November 2025
Mit spitzer Nadel
Die kalte Jahreszeit und das schwindende Tageslicht wurden früher nicht selten für Heimarbeit genutzt. Hierunter fiel auch das Ausbessern von Kleidungsstücken auf der heimischen Nähmaschine. Der weltweit agierende Marktführer – die in New York ansässige Firma Singer – versorgte auch in unseren Breiten lokale Händler nicht nur mit Nähmaschinen, sondern auch mit unverzichtbaren Verschleißteilen wie den zugehörigen Nähnadeln.
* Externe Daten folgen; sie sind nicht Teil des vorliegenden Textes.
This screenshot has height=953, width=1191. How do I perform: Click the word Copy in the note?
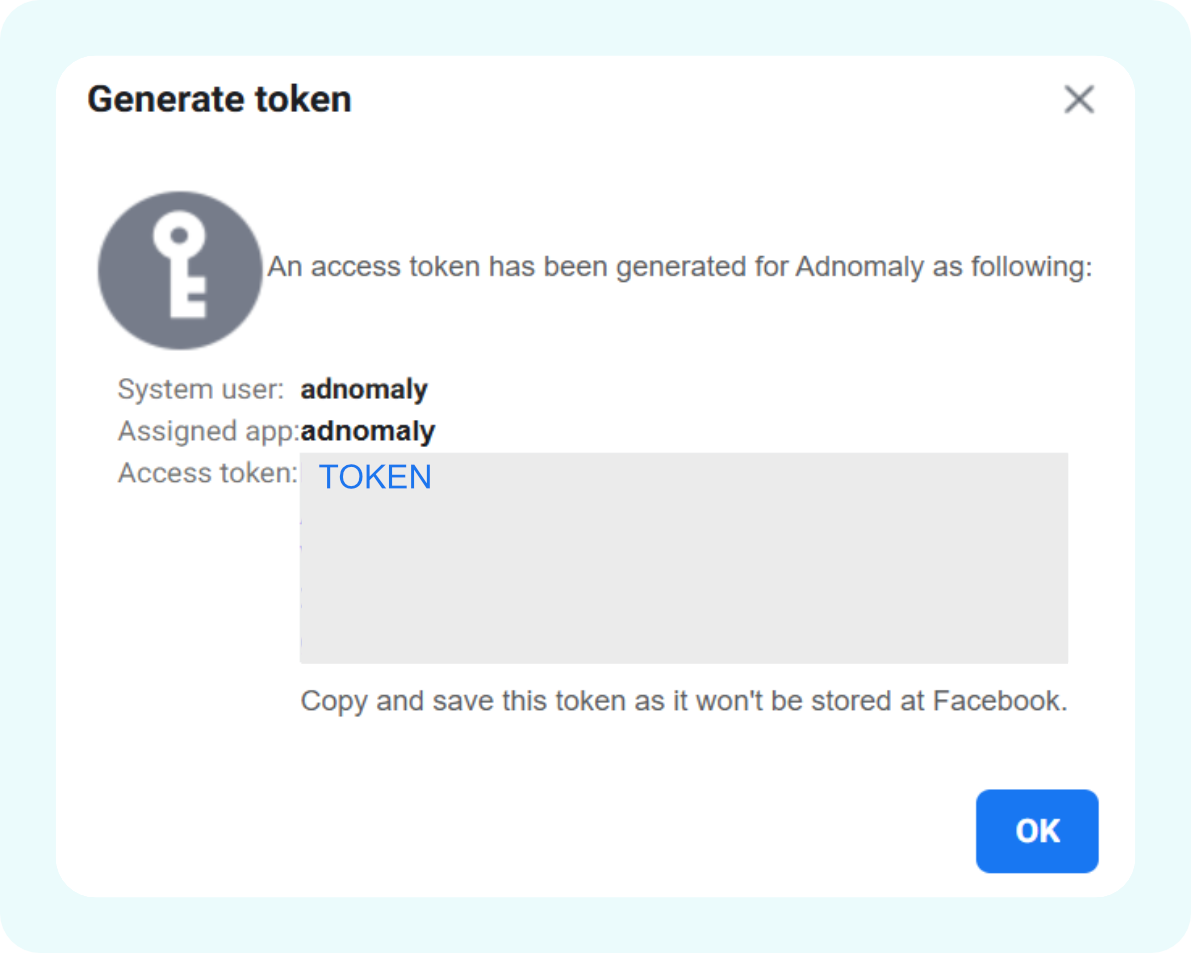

Wie nahezu jedes andere lokalgeschichtliche Museum, so birgt auch das Museum im Alten Bau diverse Nähmaschinen. Unzählige weitere massenhaft produzierte Maschinen, die als Gebrauchs- aber auch Dekorationsgegenstände Jahrzehnte in Familienbesitz verbracht haben und irgendwann im Weg sind werden dem Museum immer wieder angeboten. Ist man leider aus Platzgründen gezwungen diese Angebote auch mangels direktem lokalen Bezug abzulehnen, so findet sich trotzdem auch zum Thema Nähmaschinen manch spannendes Objekt in der Sammlung.
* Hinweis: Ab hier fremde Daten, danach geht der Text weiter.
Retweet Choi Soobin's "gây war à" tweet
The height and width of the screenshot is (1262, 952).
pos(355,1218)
Schon der Stempel des „Altertumsvereins für die Stadt und den Bezirk Geislingen“ zeigt an, dass es sich beim Objekt des Monats November um ein Objekt aus den frühen Jahren der Museumsgeschichte handelt. Dabei wurde das Schaubild „Die Herstellung der Nähmaschinennadel“ von der Firma Singer wohl eher nicht für Museums- sondern vielmehr für Werbezwecke geschaffen. In eigenen Handelsniederlassungen oder einst überall anzutreffenden Fachgeschäften und Reparaturwerkstätten sollte der Pappkarton mit darauf angebrachten Nähnadeln in unterschiedlichen Produktionsstufen vor allem für die Qualität der Marke Singer werben. Vom Rohprodukt – einem einfachen Stahlstift – ist die Entstehung der fertigen Nadel über verschiedene Walz-, Stanz- und Polierschritte noch heute nachvollziehbar.